The results section of the research paper presents a comprehensive evaluation of the proposed CNN attention mechanism and YOLO V8 with a self-attention mechanism. The CNN model, when applied to original data, achieved an accuracy of 0.916, with precision, recall, F-measure, and AUC values of 0.923, 0.910, 0.913, and 0.911, respectively. Notably, applying dimensionality reduction improved these metrics, yielding an accuracy of 0.937, precision of 0.971, and a reduction in computational time from 1,132.32 seconds to 711.45 seconds. These findings indicate that dimensionality reduction effectively captures significant features, enhancing classification performance while improving computational efficiency.

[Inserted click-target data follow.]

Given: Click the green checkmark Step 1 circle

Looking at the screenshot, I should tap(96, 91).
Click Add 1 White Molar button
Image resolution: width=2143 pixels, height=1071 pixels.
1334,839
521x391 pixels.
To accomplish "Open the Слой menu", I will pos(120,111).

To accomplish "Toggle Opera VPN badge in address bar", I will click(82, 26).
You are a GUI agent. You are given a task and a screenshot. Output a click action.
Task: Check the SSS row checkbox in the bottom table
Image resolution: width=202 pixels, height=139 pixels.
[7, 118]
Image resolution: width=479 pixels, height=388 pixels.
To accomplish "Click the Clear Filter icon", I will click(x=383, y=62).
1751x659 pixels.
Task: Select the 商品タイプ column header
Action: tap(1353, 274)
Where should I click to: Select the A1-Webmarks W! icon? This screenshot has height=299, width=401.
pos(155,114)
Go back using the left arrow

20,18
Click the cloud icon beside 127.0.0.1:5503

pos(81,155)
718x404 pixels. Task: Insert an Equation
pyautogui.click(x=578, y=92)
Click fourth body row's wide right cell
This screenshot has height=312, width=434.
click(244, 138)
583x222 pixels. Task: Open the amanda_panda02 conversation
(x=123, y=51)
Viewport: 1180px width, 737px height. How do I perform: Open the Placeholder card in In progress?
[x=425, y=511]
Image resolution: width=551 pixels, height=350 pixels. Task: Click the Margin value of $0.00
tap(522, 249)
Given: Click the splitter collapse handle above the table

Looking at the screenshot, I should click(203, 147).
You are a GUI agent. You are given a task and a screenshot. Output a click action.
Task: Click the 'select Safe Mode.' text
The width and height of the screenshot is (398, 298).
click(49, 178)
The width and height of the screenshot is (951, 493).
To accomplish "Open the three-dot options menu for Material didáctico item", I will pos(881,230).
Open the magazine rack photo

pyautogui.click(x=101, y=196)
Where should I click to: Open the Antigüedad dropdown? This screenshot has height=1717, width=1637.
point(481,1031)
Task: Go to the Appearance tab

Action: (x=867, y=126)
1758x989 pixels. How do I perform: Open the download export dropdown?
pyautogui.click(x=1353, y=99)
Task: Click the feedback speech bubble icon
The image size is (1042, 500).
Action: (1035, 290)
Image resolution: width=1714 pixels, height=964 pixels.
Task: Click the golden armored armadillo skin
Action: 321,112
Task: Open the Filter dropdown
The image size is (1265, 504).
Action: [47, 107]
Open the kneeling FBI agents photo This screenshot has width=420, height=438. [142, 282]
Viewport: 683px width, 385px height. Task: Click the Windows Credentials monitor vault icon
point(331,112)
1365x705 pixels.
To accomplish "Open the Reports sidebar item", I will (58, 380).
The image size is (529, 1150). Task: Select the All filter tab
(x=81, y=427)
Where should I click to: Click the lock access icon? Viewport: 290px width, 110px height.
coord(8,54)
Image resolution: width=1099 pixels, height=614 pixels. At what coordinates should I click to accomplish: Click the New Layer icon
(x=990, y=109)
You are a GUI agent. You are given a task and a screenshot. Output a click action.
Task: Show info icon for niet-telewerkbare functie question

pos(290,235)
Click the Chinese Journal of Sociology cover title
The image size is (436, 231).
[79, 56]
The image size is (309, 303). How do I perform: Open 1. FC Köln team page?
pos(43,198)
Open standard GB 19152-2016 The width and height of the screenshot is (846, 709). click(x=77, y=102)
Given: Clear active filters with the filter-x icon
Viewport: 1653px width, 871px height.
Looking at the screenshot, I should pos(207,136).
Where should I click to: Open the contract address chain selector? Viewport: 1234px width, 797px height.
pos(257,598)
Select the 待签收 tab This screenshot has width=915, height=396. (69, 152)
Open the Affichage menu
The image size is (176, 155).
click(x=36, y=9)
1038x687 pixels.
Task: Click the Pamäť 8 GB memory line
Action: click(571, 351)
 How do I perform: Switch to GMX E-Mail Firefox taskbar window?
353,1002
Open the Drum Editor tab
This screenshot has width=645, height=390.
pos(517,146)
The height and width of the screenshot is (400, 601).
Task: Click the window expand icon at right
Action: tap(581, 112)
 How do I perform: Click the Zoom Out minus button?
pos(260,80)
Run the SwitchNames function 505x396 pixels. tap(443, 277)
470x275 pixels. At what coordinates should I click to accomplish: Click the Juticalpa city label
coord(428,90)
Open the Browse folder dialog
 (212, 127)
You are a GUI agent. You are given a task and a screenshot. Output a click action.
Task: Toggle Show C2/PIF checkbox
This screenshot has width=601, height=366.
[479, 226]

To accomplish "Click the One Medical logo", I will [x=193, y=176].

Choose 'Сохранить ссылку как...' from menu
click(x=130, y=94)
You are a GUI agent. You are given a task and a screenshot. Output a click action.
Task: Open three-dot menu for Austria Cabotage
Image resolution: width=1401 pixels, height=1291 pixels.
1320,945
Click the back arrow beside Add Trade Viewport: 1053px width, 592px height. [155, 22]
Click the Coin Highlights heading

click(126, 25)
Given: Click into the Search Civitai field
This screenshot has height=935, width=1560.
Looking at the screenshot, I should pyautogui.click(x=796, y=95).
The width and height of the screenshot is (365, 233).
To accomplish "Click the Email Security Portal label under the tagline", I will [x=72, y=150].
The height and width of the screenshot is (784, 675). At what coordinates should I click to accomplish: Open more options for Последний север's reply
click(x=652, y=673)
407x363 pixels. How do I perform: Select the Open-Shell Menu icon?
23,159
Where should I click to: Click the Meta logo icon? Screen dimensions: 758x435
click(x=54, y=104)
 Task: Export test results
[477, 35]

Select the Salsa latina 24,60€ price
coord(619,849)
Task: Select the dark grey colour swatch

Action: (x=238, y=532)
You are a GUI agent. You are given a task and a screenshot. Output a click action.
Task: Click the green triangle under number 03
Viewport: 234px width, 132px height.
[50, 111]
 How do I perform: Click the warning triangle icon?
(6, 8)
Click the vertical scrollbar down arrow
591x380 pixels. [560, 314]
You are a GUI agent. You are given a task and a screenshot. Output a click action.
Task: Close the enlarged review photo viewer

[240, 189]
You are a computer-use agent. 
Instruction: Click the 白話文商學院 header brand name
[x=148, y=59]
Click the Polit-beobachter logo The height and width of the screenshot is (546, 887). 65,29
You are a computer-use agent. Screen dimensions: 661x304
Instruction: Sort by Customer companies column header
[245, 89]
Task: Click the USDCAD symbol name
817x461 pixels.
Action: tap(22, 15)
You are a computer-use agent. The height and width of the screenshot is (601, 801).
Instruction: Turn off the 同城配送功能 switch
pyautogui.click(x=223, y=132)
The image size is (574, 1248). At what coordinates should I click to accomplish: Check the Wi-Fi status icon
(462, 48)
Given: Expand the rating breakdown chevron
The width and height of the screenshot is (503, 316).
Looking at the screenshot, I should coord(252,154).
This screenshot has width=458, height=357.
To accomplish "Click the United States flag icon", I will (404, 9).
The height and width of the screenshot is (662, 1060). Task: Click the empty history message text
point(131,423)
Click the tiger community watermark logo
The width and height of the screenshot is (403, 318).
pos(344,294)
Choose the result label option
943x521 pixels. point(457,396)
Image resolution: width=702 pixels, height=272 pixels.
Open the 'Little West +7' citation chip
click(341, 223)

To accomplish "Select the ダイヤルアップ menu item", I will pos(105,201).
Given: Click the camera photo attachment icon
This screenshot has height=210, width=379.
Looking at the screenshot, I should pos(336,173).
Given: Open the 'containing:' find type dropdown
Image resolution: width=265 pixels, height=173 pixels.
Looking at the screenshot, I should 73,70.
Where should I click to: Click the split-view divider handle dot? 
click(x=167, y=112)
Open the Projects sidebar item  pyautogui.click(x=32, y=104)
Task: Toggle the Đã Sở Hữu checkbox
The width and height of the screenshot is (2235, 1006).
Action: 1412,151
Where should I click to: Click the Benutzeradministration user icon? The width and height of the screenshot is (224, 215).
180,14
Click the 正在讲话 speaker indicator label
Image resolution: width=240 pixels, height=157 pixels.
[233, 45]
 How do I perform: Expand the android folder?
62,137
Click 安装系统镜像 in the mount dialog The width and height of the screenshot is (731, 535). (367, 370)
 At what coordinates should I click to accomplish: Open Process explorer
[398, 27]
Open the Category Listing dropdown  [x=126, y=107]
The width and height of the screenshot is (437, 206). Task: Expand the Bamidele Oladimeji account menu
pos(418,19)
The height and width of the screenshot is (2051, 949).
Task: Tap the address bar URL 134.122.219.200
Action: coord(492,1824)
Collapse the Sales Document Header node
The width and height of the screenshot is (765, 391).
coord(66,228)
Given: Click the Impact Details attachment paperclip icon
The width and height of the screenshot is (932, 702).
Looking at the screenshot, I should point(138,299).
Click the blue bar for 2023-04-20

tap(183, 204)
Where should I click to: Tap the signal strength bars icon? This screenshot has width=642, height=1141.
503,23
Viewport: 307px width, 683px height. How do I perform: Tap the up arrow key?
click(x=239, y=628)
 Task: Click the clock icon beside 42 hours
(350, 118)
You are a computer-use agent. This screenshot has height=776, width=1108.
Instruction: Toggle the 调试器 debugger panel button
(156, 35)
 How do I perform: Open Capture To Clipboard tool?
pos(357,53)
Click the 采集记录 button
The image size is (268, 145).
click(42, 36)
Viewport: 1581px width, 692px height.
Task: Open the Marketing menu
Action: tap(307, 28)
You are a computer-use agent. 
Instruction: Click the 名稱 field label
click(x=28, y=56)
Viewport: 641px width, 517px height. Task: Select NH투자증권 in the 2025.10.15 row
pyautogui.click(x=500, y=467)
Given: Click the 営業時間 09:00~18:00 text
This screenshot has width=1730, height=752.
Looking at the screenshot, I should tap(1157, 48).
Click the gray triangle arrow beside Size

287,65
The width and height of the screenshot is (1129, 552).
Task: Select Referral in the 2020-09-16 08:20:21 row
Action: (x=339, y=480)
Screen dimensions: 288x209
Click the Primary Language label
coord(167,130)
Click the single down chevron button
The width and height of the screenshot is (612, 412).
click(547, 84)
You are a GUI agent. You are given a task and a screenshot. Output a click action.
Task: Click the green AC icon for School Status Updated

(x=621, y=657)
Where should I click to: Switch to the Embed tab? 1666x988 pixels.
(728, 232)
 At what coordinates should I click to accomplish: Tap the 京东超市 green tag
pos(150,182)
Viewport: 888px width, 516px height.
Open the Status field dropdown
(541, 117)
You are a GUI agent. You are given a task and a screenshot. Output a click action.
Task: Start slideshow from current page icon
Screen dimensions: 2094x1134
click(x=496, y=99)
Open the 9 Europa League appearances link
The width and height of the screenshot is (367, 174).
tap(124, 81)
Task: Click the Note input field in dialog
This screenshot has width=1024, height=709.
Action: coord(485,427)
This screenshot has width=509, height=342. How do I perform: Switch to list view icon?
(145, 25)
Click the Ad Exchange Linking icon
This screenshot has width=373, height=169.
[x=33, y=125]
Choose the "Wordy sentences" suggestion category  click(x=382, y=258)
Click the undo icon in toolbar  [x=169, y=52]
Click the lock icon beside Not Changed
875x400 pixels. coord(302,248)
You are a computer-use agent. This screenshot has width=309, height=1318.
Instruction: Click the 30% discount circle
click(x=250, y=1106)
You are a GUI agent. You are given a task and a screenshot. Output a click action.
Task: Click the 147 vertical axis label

In the evaluation of the YOLO V8 model with a self-attention mechanism, the model achieved an accuracy of 0.926 on original data, with precision, recall, F-measure, and AUC values of 0.893, 0.910, 0.874, and 0.855, respectively. The incorporation of self-attention further improved performance, resulting in an accuracy of 0.89669 and a reduction in processing time to 610.45 seconds. The findings emphasize the advantages of both attention mechanisms and dimensionality reduction techniques in enhancing model performance and computational efficiency, making these models suitable for real-time applications. Overall, the results demonstrate significant improvements in classification accuracy and resource utilization across both proposed models.

Discussion

The discussion section of the research paper highlights the ongoing challenges in detecting emotions from facial expressions, particularly for individuals with Autism, who often struggle with emotion recognition due to their neurobehavioral condition. Traditional methods for facial emotion recognition have relied on statistical approaches and local feature extraction techniques, such as Gabor wavelets and Scale-Invariant Feature Transform (SIFT), which have shown varying degrees of success. However, these methods often require complex parameter tuning and prior knowledge for effective feature extraction. In contrast, deep learning (DL) algorithms, particularly Convolutional Neural Networks (CNNs), have emerged as more efficient alternatives, capable of automatically learning image features without extensive preprocessing. Recent advancements in CNN architectures, including attention mechanisms, have further enhanced the performance of facial emotion recognition systems by allowing models to focus on salient features within images.

The paper also emphasizes the importance of multimodal approaches in emotion recognition, as relying solely on unimodal data can limit accuracy and robustness. The proposed real-time emotion recognition system based on fog computing aims to address these challenges by integrating various data sources, including facial expressions and physiological indicators, to improve the understanding of emotional well-being. The architecture of this system comprises multiple layers, including a sensing layer for data acquisition, a fog computing layer for feature reduction and real-time decision-making, and a notification system for timely interventions. This innovative approach not only enhances the accuracy and efficiency of emotion recognition but also holds promise for applications in mental health and human-computer interaction.